Directions
In the listing below, repeat exactly every line from the first through the line containing "Connection Statistics (35, 1319)", with nothing else.

Data shown
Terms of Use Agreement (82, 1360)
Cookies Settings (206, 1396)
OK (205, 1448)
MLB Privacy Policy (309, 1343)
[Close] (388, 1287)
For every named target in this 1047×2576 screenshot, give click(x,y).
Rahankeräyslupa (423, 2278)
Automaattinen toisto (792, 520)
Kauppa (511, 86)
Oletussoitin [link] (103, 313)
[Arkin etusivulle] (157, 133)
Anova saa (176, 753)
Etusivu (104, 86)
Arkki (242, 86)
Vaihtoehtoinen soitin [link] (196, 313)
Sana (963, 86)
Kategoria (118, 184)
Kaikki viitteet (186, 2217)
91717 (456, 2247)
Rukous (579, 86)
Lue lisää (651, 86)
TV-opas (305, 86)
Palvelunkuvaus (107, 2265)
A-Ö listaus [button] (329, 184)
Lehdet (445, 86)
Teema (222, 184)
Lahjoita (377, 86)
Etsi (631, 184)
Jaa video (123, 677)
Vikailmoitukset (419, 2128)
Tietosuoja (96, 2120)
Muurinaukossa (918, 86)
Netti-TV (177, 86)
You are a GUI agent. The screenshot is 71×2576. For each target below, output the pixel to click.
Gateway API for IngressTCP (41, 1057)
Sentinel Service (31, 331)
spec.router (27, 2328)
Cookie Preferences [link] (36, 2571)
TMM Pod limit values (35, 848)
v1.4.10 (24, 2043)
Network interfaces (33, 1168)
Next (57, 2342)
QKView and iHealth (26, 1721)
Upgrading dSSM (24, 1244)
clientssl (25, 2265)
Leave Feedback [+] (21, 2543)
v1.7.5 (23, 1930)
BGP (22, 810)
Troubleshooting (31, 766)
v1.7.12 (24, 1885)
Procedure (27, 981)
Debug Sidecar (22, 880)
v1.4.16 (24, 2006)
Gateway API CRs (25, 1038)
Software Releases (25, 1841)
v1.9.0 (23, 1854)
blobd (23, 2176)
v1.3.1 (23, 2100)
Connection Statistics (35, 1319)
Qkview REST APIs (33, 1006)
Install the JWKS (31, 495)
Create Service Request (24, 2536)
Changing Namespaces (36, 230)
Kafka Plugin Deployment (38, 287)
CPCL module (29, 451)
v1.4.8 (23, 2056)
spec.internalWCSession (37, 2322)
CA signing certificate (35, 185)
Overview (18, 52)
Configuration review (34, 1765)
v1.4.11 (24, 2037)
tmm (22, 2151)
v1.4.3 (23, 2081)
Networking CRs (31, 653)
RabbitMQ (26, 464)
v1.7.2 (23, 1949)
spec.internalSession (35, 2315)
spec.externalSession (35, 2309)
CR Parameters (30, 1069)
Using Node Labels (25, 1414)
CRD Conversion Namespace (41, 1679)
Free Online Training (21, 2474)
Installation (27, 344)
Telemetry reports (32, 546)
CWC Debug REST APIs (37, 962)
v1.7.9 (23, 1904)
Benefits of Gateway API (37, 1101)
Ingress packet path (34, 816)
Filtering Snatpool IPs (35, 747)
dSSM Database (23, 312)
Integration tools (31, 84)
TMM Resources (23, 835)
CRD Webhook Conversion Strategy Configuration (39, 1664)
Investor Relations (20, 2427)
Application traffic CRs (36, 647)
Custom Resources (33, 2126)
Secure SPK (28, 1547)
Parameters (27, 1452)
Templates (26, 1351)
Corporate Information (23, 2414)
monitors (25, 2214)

Response below
Terms of Use Agreement (82, 1360)
Cookies Settings (206, 1396)
OK (205, 1448)
MLB Privacy Policy (309, 1343)
[Close] (388, 1287)
For every named target in this 1047×2576 screenshot, give click(x,y).
Rahankeräyslupa (423, 2278)
Automaattinen toisto (792, 520)
Kauppa (511, 86)
Oletussoitin [link] (103, 313)
[Arkin etusivulle] (157, 133)
Anova saa (176, 753)
Etusivu (104, 86)
Arkki (242, 86)
Vaihtoehtoinen soitin [link] (196, 313)
Sana (963, 86)
Kategoria (118, 184)
Kaikki viitteet (186, 2217)
91717 (456, 2247)
Rukous (579, 86)
Lue lisää (651, 86)
TV-opas (305, 86)
Palvelunkuvaus (107, 2265)
A-Ö listaus [button] (329, 184)
Lehdet (445, 86)
Teema (222, 184)
Lahjoita (377, 86)
Etsi (631, 184)
Jaa video (123, 677)
Vikailmoitukset (419, 2128)
Tietosuoja (96, 2120)
Muurinaukossa (918, 86)
Netti-TV (177, 86)
You are a GUI agent. The screenshot is 71×2576. For each target below, output the pixel to click.
Gateway API for IngressTCP (41, 1057)
Sentinel Service (31, 331)
spec.router (27, 2328)
Cookie Preferences [link] (36, 2571)
TMM Pod limit values (35, 848)
v1.4.10 (24, 2043)
Network interfaces (33, 1168)
Next (57, 2342)
QKView and iHealth (26, 1721)
Upgrading dSSM (24, 1244)
clientssl (25, 2265)
Leave Feedback [+] (21, 2543)
v1.7.5 (23, 1930)
BGP (22, 810)
Troubleshooting (31, 766)
v1.7.12 (24, 1885)
Procedure (27, 981)
Debug Sidecar (22, 880)
v1.4.16 (24, 2006)
Gateway API CRs (25, 1038)
Software Releases (25, 1841)
v1.9.0 (23, 1854)
blobd (23, 2176)
v1.3.1 (23, 2100)
Connection Statistics (35, 1319)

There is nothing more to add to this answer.